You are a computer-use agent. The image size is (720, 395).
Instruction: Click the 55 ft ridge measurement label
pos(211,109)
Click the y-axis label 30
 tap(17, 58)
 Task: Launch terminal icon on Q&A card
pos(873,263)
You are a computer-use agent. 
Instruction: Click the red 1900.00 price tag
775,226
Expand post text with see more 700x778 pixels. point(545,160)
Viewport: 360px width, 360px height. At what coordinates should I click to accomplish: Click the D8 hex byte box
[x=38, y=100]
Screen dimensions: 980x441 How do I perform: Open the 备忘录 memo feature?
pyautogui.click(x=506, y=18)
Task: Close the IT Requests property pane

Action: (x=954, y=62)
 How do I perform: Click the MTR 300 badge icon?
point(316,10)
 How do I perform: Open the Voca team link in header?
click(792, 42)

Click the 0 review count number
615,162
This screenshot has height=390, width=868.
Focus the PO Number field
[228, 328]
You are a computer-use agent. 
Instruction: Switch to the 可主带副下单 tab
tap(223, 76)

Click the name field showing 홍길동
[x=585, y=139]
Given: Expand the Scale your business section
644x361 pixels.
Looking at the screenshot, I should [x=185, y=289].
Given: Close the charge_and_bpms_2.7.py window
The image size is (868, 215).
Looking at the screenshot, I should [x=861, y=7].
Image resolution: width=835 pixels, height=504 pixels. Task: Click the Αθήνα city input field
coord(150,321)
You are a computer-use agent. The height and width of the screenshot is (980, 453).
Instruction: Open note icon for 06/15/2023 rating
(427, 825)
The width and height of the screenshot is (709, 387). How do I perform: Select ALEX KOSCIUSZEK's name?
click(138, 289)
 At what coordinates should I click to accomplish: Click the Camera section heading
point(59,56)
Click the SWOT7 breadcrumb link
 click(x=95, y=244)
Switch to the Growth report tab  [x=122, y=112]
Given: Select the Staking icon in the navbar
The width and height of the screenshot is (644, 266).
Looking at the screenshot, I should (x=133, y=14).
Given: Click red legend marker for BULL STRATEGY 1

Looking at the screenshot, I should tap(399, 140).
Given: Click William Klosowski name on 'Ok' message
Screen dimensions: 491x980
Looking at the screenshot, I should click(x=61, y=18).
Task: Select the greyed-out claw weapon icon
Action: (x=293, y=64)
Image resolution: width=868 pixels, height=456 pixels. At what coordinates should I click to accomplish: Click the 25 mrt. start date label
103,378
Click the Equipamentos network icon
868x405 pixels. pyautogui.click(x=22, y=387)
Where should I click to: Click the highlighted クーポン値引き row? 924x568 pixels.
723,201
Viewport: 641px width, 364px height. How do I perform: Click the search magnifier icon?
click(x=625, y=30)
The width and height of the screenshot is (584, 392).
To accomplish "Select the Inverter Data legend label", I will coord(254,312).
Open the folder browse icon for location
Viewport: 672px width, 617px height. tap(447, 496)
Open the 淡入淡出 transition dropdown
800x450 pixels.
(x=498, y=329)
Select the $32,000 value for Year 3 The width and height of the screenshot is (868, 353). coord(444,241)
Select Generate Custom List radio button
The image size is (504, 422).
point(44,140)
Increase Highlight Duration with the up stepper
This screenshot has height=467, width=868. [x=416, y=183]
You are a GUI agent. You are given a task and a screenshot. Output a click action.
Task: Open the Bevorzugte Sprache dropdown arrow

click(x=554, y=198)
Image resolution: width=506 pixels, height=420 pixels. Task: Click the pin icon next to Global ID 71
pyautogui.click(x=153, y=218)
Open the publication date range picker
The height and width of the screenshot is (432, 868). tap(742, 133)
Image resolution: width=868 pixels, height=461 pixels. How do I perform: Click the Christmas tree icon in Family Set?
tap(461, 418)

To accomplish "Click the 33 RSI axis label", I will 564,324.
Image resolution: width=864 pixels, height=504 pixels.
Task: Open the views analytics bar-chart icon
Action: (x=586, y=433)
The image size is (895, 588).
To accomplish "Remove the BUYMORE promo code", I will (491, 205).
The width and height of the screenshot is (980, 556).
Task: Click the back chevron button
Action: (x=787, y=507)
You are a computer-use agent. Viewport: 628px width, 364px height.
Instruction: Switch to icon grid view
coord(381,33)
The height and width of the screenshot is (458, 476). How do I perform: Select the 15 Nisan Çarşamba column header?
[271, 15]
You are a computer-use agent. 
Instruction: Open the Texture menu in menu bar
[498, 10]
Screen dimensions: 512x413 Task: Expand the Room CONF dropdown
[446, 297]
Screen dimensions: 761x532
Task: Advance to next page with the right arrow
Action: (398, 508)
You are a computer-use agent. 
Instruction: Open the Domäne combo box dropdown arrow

***

• EXERCISE REQUIREMENTS:
Your task is to transcribe the listing in full, so that each line reads exactly as before.

• ANSWER TO THIS EXERCISE:
You are a computer-use agent. The image size is (720, 395).
Instruction: Click the 55 ft ridge measurement label
pos(211,109)
Click the y-axis label 30
 tap(17, 58)
 Task: Launch terminal icon on Q&A card
pos(873,263)
You are a computer-use agent. 
Instruction: Click the red 1900.00 price tag
775,226
Expand post text with see more 700x778 pixels. point(545,160)
Viewport: 360px width, 360px height. At what coordinates should I click to accomplish: Click the D8 hex byte box
[x=38, y=100]
Screen dimensions: 980x441 How do I perform: Open the 备忘录 memo feature?
pyautogui.click(x=506, y=18)
Task: Close the IT Requests property pane

Action: (x=954, y=62)
 How do I perform: Click the MTR 300 badge icon?
point(316,10)
 How do I perform: Open the Voca team link in header?
click(792, 42)

Click the 0 review count number
615,162
This screenshot has height=390, width=868.
Focus the PO Number field
[228, 328]
You are a computer-use agent. 
Instruction: Switch to the 可主带副下单 tab
tap(223, 76)

Click the name field showing 홍길동
[x=585, y=139]
Given: Expand the Scale your business section
644x361 pixels.
Looking at the screenshot, I should [x=185, y=289].
Given: Close the charge_and_bpms_2.7.py window
The image size is (868, 215).
Looking at the screenshot, I should [x=861, y=7].
Image resolution: width=835 pixels, height=504 pixels. Task: Click the Αθήνα city input field
coord(150,321)
You are a computer-use agent. The height and width of the screenshot is (980, 453).
Instruction: Open note icon for 06/15/2023 rating
(427, 825)
The width and height of the screenshot is (709, 387). How do I perform: Select ALEX KOSCIUSZEK's name?
click(138, 289)
 At what coordinates should I click to accomplish: Click the Camera section heading
point(59,56)
Click the SWOT7 breadcrumb link
 click(x=95, y=244)
Switch to the Growth report tab  [x=122, y=112]
Given: Select the Staking icon in the navbar
The width and height of the screenshot is (644, 266).
Looking at the screenshot, I should (x=133, y=14).
Given: Click red legend marker for BULL STRATEGY 1

Looking at the screenshot, I should tap(399, 140).
Given: Click William Klosowski name on 'Ok' message
Screen dimensions: 491x980
Looking at the screenshot, I should click(x=61, y=18).
Task: Select the greyed-out claw weapon icon
Action: (x=293, y=64)
Image resolution: width=868 pixels, height=456 pixels. At what coordinates should I click to accomplish: Click the 25 mrt. start date label
103,378
Click the Equipamentos network icon
868x405 pixels. pyautogui.click(x=22, y=387)
Where should I click to: Click the highlighted クーポン値引き row? 924x568 pixels.
723,201
Viewport: 641px width, 364px height. How do I perform: Click the search magnifier icon?
click(x=625, y=30)
The width and height of the screenshot is (584, 392).
To accomplish "Select the Inverter Data legend label", I will coord(254,312).
Open the folder browse icon for location
Viewport: 672px width, 617px height. tap(447, 496)
Open the 淡入淡出 transition dropdown
800x450 pixels.
(x=498, y=329)
Select the $32,000 value for Year 3 The width and height of the screenshot is (868, 353). coord(444,241)
Select Generate Custom List radio button
The image size is (504, 422).
point(44,140)
Increase Highlight Duration with the up stepper
This screenshot has height=467, width=868. [x=416, y=183]
You are a GUI agent. You are given a task and a screenshot. Output a click action.
Task: Open the Bevorzugte Sprache dropdown arrow

click(x=554, y=198)
Image resolution: width=506 pixels, height=420 pixels. Task: Click the pin icon next to Global ID 71
pyautogui.click(x=153, y=218)
Open the publication date range picker
The height and width of the screenshot is (432, 868). tap(742, 133)
Image resolution: width=868 pixels, height=461 pixels. How do I perform: Click the Christmas tree icon in Family Set?
tap(461, 418)

To accomplish "Click the 33 RSI axis label", I will 564,324.
Image resolution: width=864 pixels, height=504 pixels.
Task: Open the views analytics bar-chart icon
Action: (x=586, y=433)
The image size is (895, 588).
To accomplish "Remove the BUYMORE promo code", I will (491, 205).
The width and height of the screenshot is (980, 556).
Task: Click the back chevron button
Action: (x=787, y=507)
You are a computer-use agent. Viewport: 628px width, 364px height.
Instruction: Switch to icon grid view
coord(381,33)
The height and width of the screenshot is (458, 476). How do I perform: Select the 15 Nisan Çarşamba column header?
[271, 15]
You are a computer-use agent. 
Instruction: Open the Texture menu in menu bar
[498, 10]
Screen dimensions: 512x413 Task: Expand the Room CONF dropdown
[446, 297]
Screen dimensions: 761x532
Task: Advance to next page with the right arrow
Action: (398, 508)
You are a computer-use agent. 
Instruction: Open the Domäne combo box dropdown arrow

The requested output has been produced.